Born to German-Jewish refugees in New York in 1953, Lipton attended the city's Ethical Culture Fieldston School, the renowned "haven for Jewish atheists", followed by Wesleyan University, Connecticut. He then went to New College, Oxford, where he studied physics and philosophy, working with A.J. Ayer, and met his wife, Diana Warner. Following the successful completion of his DPhil in 1985, he taught at Williams College, Williamstown, in Massachusetts, where his two sons Jacob and Jonah were born.

In 1991 Lipton accepted the lowly, non-tenured position of Assistant Lectureship in the Department of History and Philosophy of Science at Cambridge; the Appointments Committee could not believe their luck. Within five years he was Head of Department, a position he held until his death. At the age of 42, in 1997, he became Professor of the History and Philosophy of Science the chair was established through the generosity of the Rausing family. Under his wing, the Department of History and Philosophy of Science flourished and grew in size and in reputation, not least as perhaps the best-run and most cheerful department in the university.
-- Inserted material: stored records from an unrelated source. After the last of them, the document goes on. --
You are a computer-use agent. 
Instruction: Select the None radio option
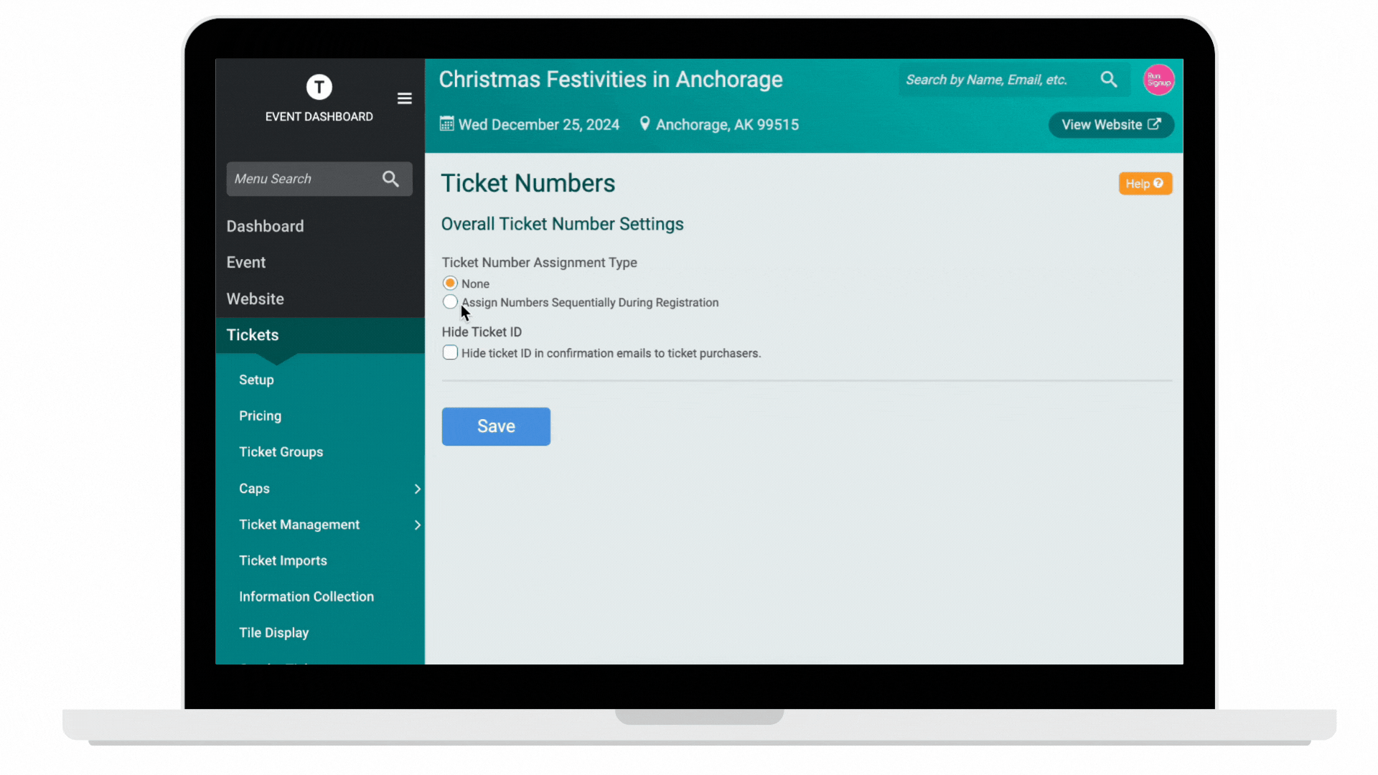tap(450, 283)
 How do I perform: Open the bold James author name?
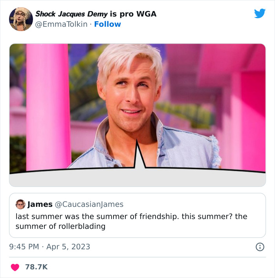pos(40,204)
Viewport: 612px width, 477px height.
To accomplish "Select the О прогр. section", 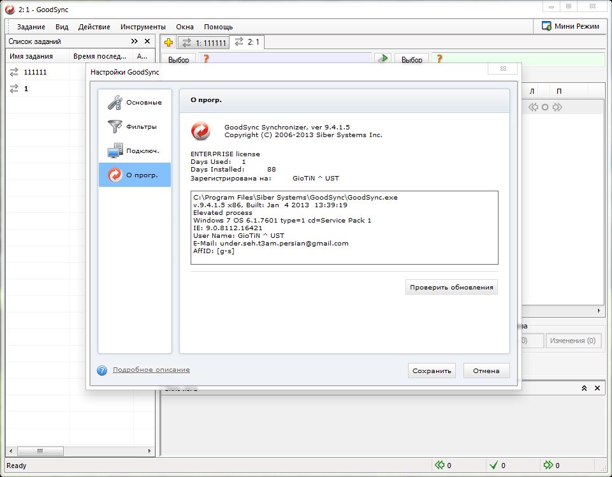I will click(x=135, y=175).
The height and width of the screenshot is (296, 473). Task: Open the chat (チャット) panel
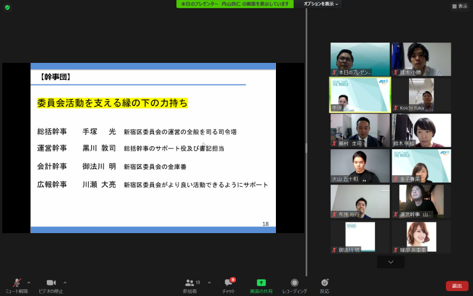coord(228,283)
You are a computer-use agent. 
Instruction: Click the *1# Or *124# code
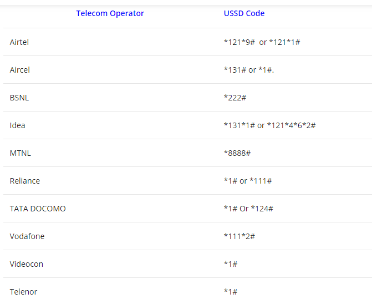tap(248, 209)
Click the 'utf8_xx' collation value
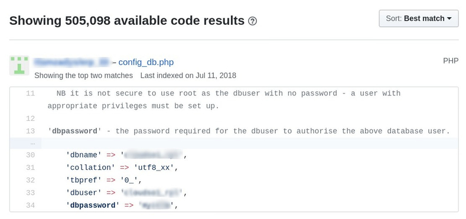 tap(154, 168)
As a philosopher, Lipton was razor-sharp and never aggressive. Unfailingly courteous to all, he would be uncannily predictable in going unerringly for the crux of an argument, always trying to find whether it was strong enough, could be improved or should be discarded. Always more light, never any heat this was the example Lipton offered. To lose an argument to Peter Lipton nearly always gave pleasure, never a sense of loss or wounding: seemingly effortlessly, he made all philosophical discussion become a collaboration in which the only winners were reason and truth. There were no losers.

In Cambridge the "Epistemology Reading Group" he organised modelled on Ayer's Oxford discussion circle was the philosophical centre of gravity in the department, a key element in the massive revivification of philosophy of science, both locally and internationally, attributable to Lipton and his influence.

Lipton always taught more than any of his colleagues, despite his heavy administrative commitments throughout the university and in King's College, where he was elected a Fellow in 1994, and was supremely successful in nurturing doctoral students. Nearly all of them bear the Lipton distinguishing marks of analytic precision and intellectual generosity.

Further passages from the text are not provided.